Dunfermline DFL EPS NT089874 1 394 90m
Dunfermelin 1128 David I Chrs. no. 33 [= Dunf. Reg. no. 1; David I grants to the church of the Holy Trinity of Dunfermline ‘Dunfermelin citra aquam in qua eadem ecclesia sita est’ (Dunfermline on this side of the water, where that same church is situated); see also DFL Introduction above]
ecclesi<a> Sancte Trinitatis Dunfermelitane 1128 David I Chrs. no. 33 [= Dunf. Reg. no. 1; see also DFL Introduction above.]
in burgo Dunfermelitan<o> 1128 David I Chrs. no. 33 [= Dunf. Reg. no. 1; see also DFL Introduction above.]
(abbot of) Dunfermelyn 1135 Dunf. Reg. no. 15
Dunfermelin 1150 David I Chrs. no. 172 [= Dunf. Reg. no. 2]
in burgo Dunfermelin 1150 David I Chrs. no. 172 [= Dunf. Reg. no. 2]
ecclesi<a> Sancte Trinitatis Dunfermelin’ 1150 David I Chrs. no. 172 [= Dunf. Reg. no. 2]
apud Dunfermelin 1150 David I Chrs. no. 171 [= Dunf. Reg. no. 3]
ecclesiam stellensem 1150 x 1170 Libellus de Admirandis Beati Cuthberti Virtutibus (Surtees Society 1 (1838), 217)
in ecclesia Dunfermelinensi 1165 x 1169 Dunf. Reg. no. 596 [o.c.]
(abbot of) Dunfermel’ 1170 x 1172 Dunf. Reg. no. 598 [o.c.]
Dunfermelis monachus 1202 x 1214 De Situ Albanie (Anderson 1980, 242) [14th c. copy; ‘Dunfermline monk’ or (less likely) ‘monk of Dunfermline’]
burgum de Dunfer’ 1234 Dunf. Reg. no. 272 [see also Dunf. Reg. Ct. Bk. 15; ex illa parte aque in qua monasterium situm est (‘on the side of the water on which the monastery is situated’)]
(church of) Dunfermelin c.1250 St A. Lib. 32
l’abbey de Domfermelyn 1296 Stevenson, Documents ii, 30 [o.c.; ou touz lez plus des roys d’Escoce gisent (‘where almost all the kings of Scotland lie buried’)]

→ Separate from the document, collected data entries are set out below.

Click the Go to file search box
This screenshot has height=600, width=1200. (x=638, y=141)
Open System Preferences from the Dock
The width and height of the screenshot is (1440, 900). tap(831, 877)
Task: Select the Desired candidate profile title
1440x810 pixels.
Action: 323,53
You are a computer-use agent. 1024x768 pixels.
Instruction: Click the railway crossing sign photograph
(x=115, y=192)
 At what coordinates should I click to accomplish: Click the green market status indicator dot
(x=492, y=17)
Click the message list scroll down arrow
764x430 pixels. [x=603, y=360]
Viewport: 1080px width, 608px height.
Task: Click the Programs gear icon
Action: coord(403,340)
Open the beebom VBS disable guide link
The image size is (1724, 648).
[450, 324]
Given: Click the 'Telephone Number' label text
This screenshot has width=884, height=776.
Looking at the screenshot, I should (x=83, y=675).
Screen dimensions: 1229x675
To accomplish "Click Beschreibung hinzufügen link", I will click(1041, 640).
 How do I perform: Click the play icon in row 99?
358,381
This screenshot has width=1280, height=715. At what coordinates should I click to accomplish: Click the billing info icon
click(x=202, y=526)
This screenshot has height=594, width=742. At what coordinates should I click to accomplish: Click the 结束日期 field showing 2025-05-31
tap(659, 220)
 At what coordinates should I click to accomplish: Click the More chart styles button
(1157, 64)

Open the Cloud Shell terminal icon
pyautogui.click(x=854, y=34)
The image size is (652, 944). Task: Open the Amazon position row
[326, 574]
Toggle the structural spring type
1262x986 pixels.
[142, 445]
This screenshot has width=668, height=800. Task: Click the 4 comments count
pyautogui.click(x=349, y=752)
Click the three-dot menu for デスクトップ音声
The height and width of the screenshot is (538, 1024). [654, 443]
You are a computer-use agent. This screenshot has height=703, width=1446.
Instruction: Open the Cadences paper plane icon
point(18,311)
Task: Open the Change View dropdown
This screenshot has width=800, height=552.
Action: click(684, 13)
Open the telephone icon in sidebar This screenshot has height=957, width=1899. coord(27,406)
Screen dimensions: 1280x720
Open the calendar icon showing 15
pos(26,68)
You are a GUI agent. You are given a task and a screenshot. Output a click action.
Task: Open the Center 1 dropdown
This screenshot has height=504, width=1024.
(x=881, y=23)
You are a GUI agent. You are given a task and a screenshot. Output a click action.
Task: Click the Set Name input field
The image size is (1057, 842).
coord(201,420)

(abbot and convent of) Dunfermelyn’ 1359 Dunf. Reg. no. 389
Dunferlyng c.1375 Barbour’s Bruce, Book 16, ln. 558 [in Scots]
Dunferlyne c.1375 Barbour’s Bruce, Book 20, ln. 301 [in Scots]
(monastery of) Dunfermlyne 1450 RMS ii no. 320
(monastery of) Dunfermlyne 1451 RMS ii no. 429
Dunfermlyn 1471 x 1478 Wallace i, 11
(regality of) Dunfermlen 1531 Dunf. Reg. Ct. Bk. 41
administrator of Dunfermlen 1532 Dunf. Reg. Ct. Bk. 61
toune of Dunfermlyng 1532 Dunf. Reg. Ct. Bk. 62
Dunfarmling 1560 x 1565 RMS iv no. 1632
Dunfermelin 1654 Blaeu (Pont) West Fife
Dunferemlyin 1654 Blaeu (Gordon) Fife
Dunfermline 1775 Ainslie/Fife
G dùn + ?
There is no doubt about the first element, which is G dùn ‘(fortified) hill’. The rest of the name is problematical.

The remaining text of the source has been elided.